The research group, from the University of Liverpool and CVS, divided veterinary practices with above-average antimicrobial prescribing into three groups: a high-intervention group, a low-intervention group, and a control group. The researchers told the intervention groups they were outliers and gave them one of two tiers of education and guidance about antimicrobial prescribing.
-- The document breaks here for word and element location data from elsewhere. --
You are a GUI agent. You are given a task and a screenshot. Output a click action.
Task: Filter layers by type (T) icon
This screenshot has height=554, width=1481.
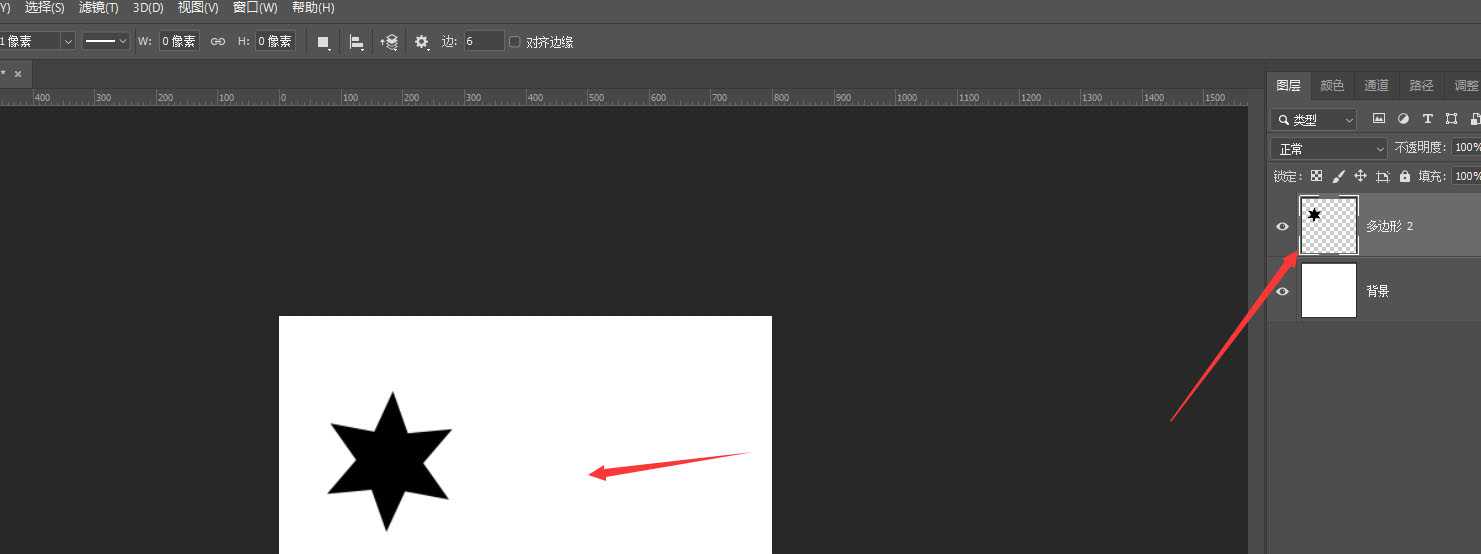click(1427, 119)
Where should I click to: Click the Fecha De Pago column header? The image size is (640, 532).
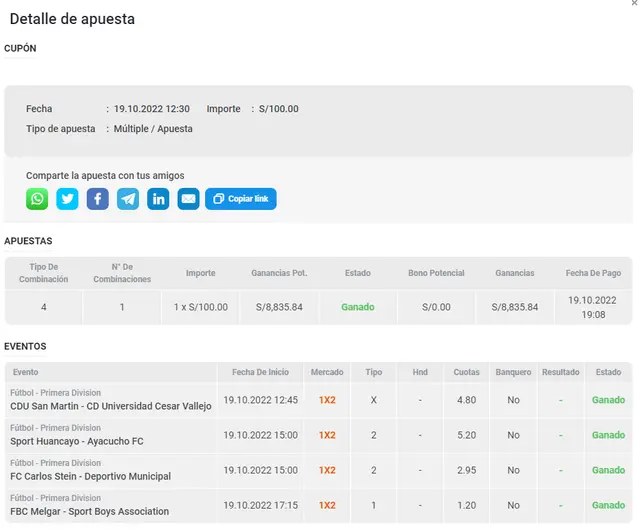(592, 273)
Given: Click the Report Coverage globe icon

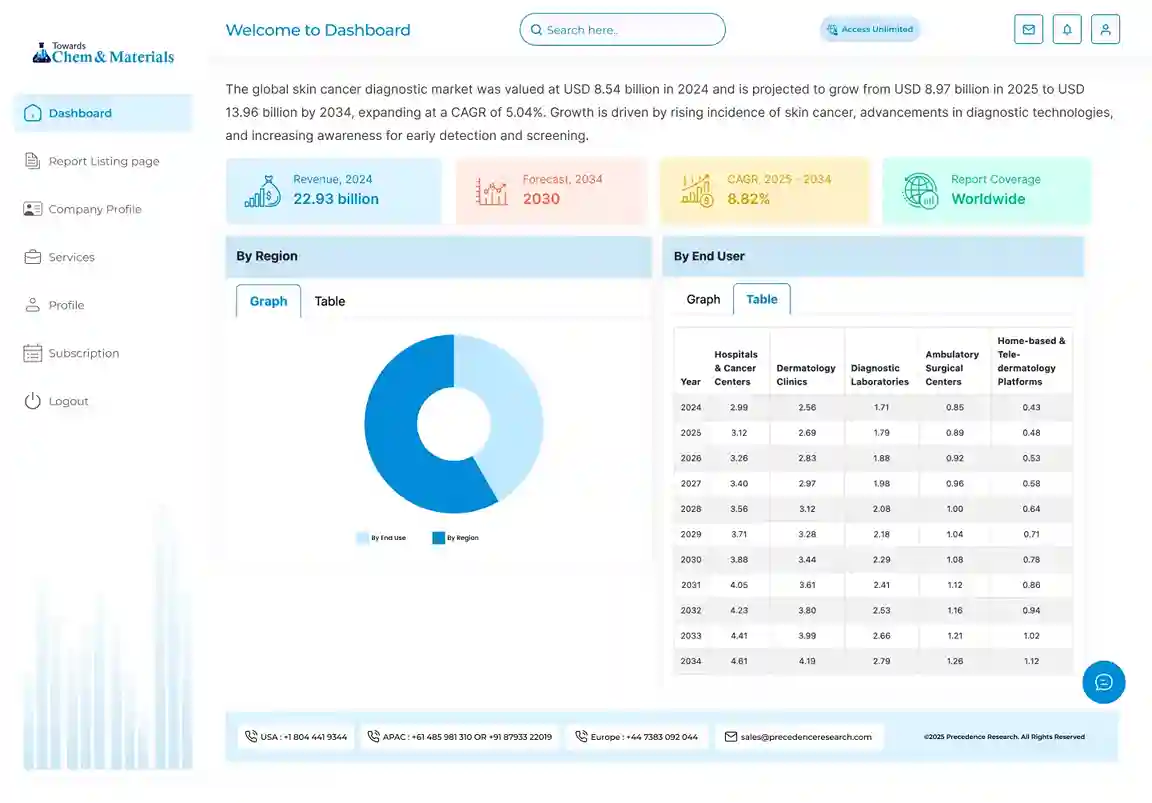Looking at the screenshot, I should pyautogui.click(x=920, y=190).
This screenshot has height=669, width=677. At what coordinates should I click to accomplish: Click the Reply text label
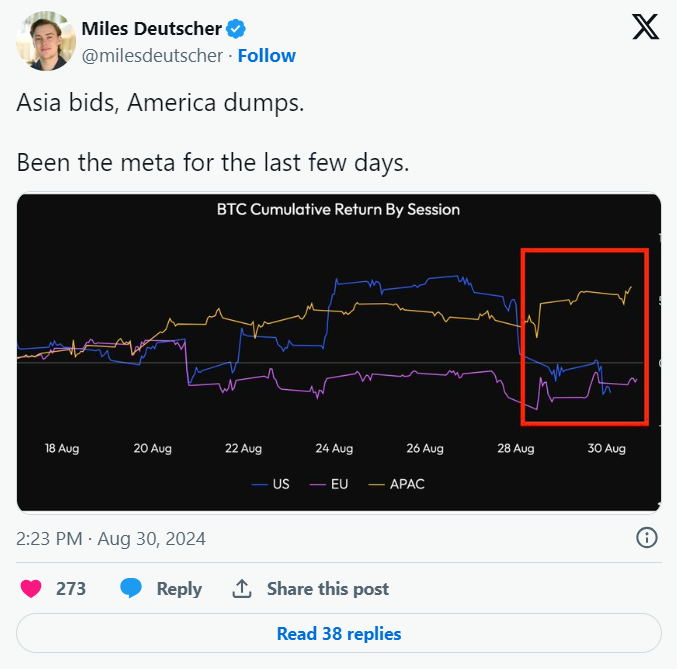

The study results indicate the high-intervention group had sharper overall reductions in antimicrobial prescribing over the low-intervention group, which also had lower overall administration in comparison with the control group. Eight months after the intervention began, the high-intervention group reduced prescribing of highly important antimicrobials for administration to cats by 40% and for administration to dogs by 23%, whereas the low-intervention group reduced prescribing of such drugs for administration to cats by 17% and showed no significant change in prescribing for dogs, according to the study results and a related announcement from RCVS Knowledge.